__WHAT TO WORK ON__
State how many lines in the records below contain the word "height". Give only the number.

__DATA TO PROCESS__
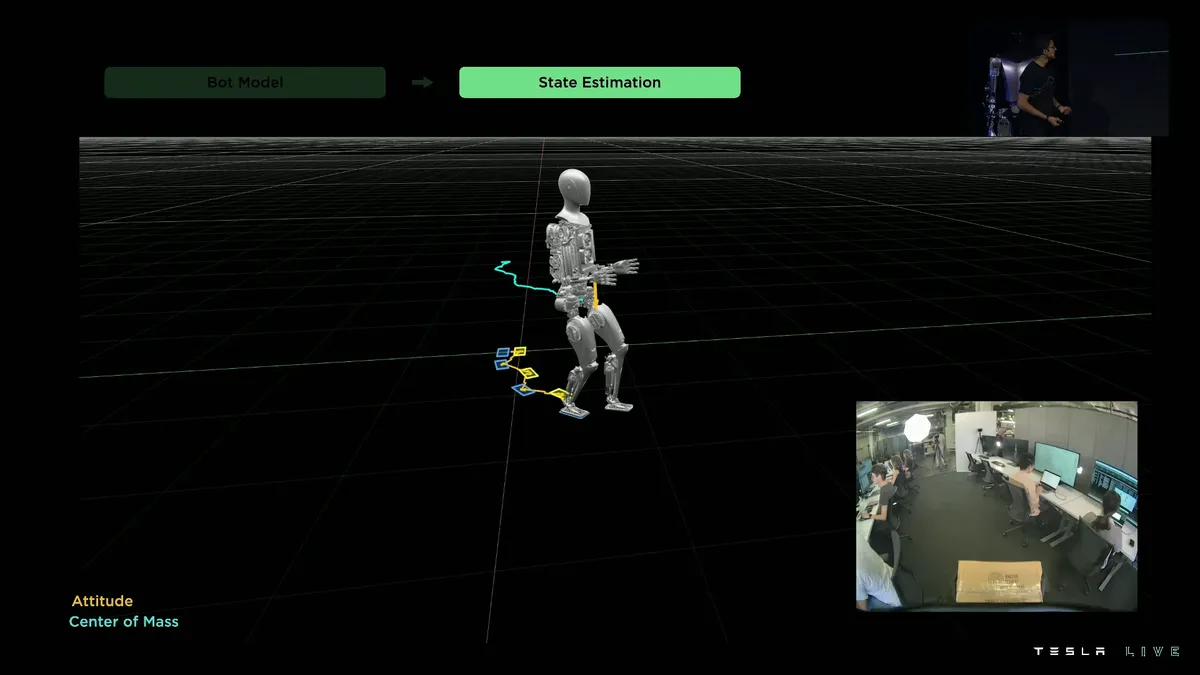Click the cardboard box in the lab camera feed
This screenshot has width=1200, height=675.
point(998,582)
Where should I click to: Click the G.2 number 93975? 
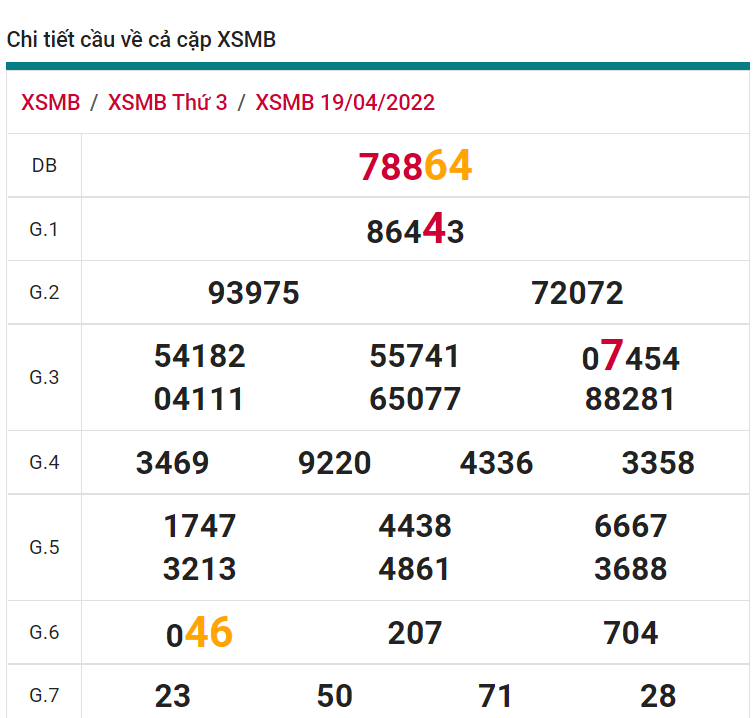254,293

...

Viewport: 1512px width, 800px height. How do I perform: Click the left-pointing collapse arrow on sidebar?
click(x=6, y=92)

__RESPONSE BELOW__
2